A lo largo de la vida de Jesús, el hijo de María y adoptivo de José, el carpintero de Nazaret, si algo había que pudiera caracterizar la existencia de aquel Maestro bueno en obras y palabras fue, precisamente, el amor. Es decir, cada una de sus acciones (y la última, su entrega en la Cruz, es ejemplo claro de eso) estaba regida y lleva por la caridad que tenía por cada uno de sus hermanos que Dios le había entregado para que los cuidara y no se perdieran. Y ninguno se perdió… salvo el hijo de la perdición llamado Judas… 

Bueno. Decimos que el Amor, así escrito con mayúsculas (porque es el de Dios hecho hombre) es lo que quiere transmitir, en su última hora, Quien ha amado más que nadie y hasta el extremo de dar su vida por sus amigos. 

Todo, pues, lo resume en algo sencillo. Es decir, no hace grandes teologías (si es que no es grande la teología del amor, que lo es) sino que, de forma clara y sencilla, repetimos, lo dice: quiere que todo se amen.

Sin embargo, no quieren que se amen de cualquier forma. Es decir, no vale el amor mentido o disimulado que, muchas veces, manifestamos a lo largo de nuestra vida. Tampoco el interesado con egoísmos. No. Lo que dice Jesucristo es que debemos amar, como Él nos ha amado. 

El amor, así, visto desde el punto de vista del Hijo de Dios, alcanza un nivel que, ciertamente, muchas veces resulta inalcanzable para aquellos que caminamos rastreramente por el mundo o, por decirlo de otra forma, para aquellos que no miramos mucho hacia arriba sino hacia los lados; no hacia Dios, sí hacia nuestros semejantes como si no existiera nuestro Creador… 

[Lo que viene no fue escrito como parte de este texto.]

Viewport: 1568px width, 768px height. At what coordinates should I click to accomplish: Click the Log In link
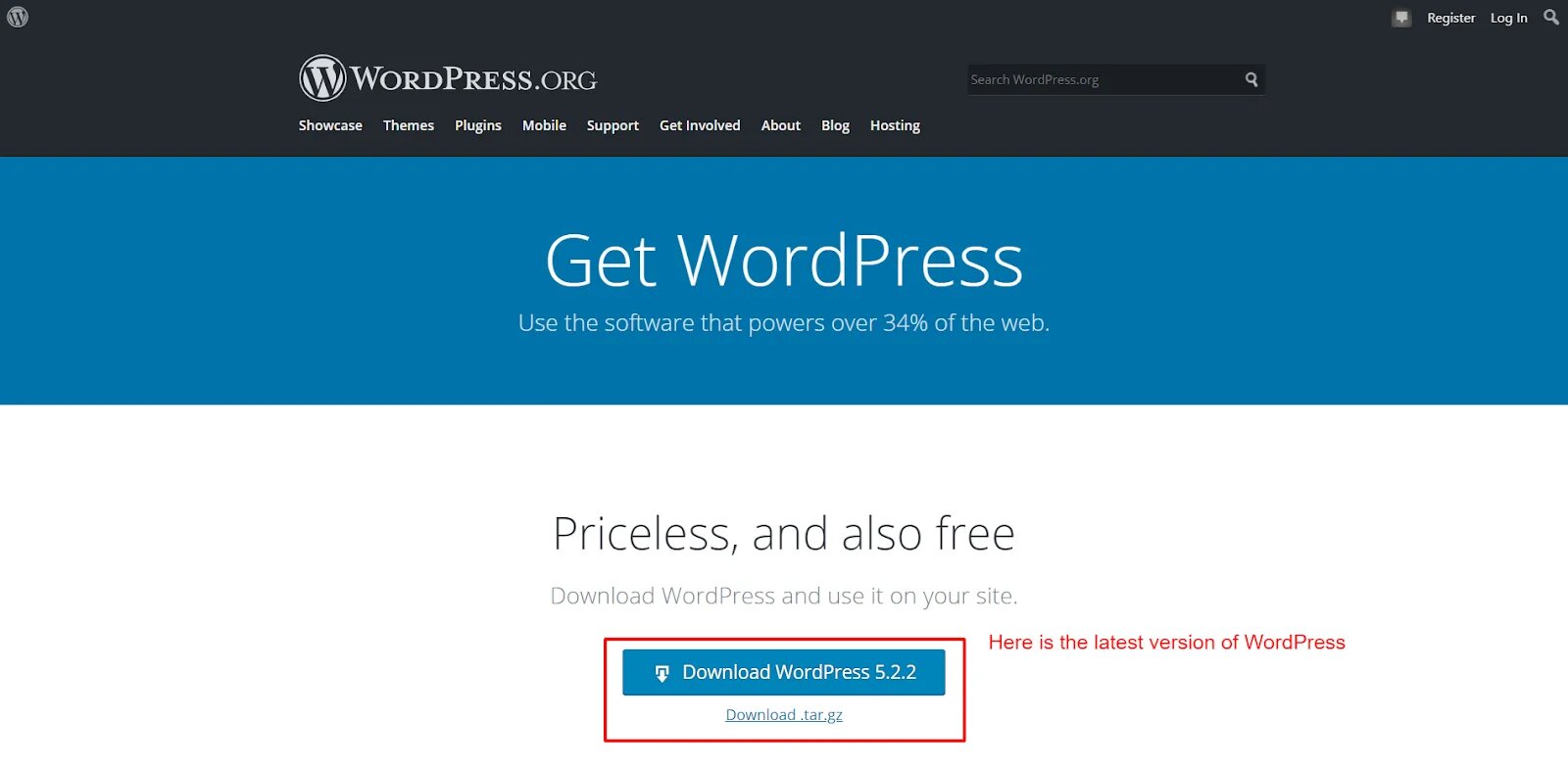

El amor, en suma, de Quien busca el bien de quien ama y conoce (también de quien no conoce porque va a morir por todos para que muchos se salven) es lo que quiere para aquellos que son sus hermanos, para aquellos que lo confiesan como Hijo de Dios y, por tanto, como Dios mismo hecho hombre. Y es un amor que ya sabemos en qué terminó: entregando su vida para que se abrieran las puertas del Cielo y pudiéramos entrar nosotros, aquellos que Dios había creado y que tantas veces indignos somos de llamarnos hijos suyos. Pero el amor, el Suyo, es que quiere para nosotros. Y es que lleva directamente al Cielo, sin la estación intermedia del Purgatorio-Purificatorio. Directamente, ante Dios. Y por amor, “solo” por amor.